Activity:
Word for word, repeat every record.

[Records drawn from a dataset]

++++++

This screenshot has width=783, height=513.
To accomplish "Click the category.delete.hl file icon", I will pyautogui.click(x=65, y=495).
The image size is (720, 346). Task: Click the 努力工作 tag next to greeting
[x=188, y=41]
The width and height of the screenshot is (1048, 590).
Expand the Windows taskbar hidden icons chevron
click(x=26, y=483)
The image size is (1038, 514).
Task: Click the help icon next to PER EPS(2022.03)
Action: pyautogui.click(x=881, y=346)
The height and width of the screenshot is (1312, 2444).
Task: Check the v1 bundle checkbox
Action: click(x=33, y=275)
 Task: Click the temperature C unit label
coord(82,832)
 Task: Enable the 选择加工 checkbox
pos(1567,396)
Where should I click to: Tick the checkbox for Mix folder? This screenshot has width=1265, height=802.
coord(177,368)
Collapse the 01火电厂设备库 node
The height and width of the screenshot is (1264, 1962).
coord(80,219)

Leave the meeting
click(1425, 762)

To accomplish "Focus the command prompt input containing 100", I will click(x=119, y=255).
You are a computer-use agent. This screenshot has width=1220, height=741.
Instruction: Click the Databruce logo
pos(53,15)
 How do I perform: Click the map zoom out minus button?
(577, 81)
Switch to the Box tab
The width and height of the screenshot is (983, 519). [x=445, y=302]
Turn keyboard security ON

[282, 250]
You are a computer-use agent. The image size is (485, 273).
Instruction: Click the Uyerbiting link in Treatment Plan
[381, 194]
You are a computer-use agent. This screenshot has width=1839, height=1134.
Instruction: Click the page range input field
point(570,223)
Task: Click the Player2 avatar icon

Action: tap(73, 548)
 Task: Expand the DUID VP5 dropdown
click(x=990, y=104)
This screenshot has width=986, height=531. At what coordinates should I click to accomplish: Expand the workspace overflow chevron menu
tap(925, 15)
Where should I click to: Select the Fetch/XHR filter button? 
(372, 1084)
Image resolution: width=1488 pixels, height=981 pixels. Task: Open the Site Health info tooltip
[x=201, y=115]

++++++

Written response:
This screenshot has width=783, height=513.
To accomplish "Click the category.delete.hl file icon", I will pyautogui.click(x=65, y=495).
The image size is (720, 346). Task: Click the 努力工作 tag next to greeting
[x=188, y=41]
The width and height of the screenshot is (1048, 590).
Expand the Windows taskbar hidden icons chevron
click(x=26, y=483)
The image size is (1038, 514).
Task: Click the help icon next to PER EPS(2022.03)
Action: pyautogui.click(x=881, y=346)
The height and width of the screenshot is (1312, 2444).
Task: Check the v1 bundle checkbox
Action: click(x=33, y=275)
 Task: Click the temperature C unit label
coord(82,832)
 Task: Enable the 选择加工 checkbox
pos(1567,396)
Where should I click to: Tick the checkbox for Mix folder? This screenshot has width=1265, height=802.
coord(177,368)
Collapse the 01火电厂设备库 node
The height and width of the screenshot is (1264, 1962).
coord(80,219)

Leave the meeting
click(1425, 762)

To accomplish "Focus the command prompt input containing 100", I will click(x=119, y=255).
You are a computer-use agent. This screenshot has width=1220, height=741.
Instruction: Click the Databruce logo
pos(53,15)
 How do I perform: Click the map zoom out minus button?
(577, 81)
Switch to the Box tab
The width and height of the screenshot is (983, 519). [x=445, y=302]
Turn keyboard security ON

[282, 250]
You are a computer-use agent. The image size is (485, 273).
Instruction: Click the Uyerbiting link in Treatment Plan
[381, 194]
You are a computer-use agent. This screenshot has width=1839, height=1134.
Instruction: Click the page range input field
point(570,223)
Task: Click the Player2 avatar icon

Action: tap(73, 548)
 Task: Expand the DUID VP5 dropdown
click(x=990, y=104)
This screenshot has width=986, height=531. At what coordinates should I click to accomplish: Expand the workspace overflow chevron menu
tap(925, 15)
Where should I click to: Select the Fetch/XHR filter button? 
(372, 1084)
Image resolution: width=1488 pixels, height=981 pixels. Task: Open the Site Health info tooltip
[x=201, y=115]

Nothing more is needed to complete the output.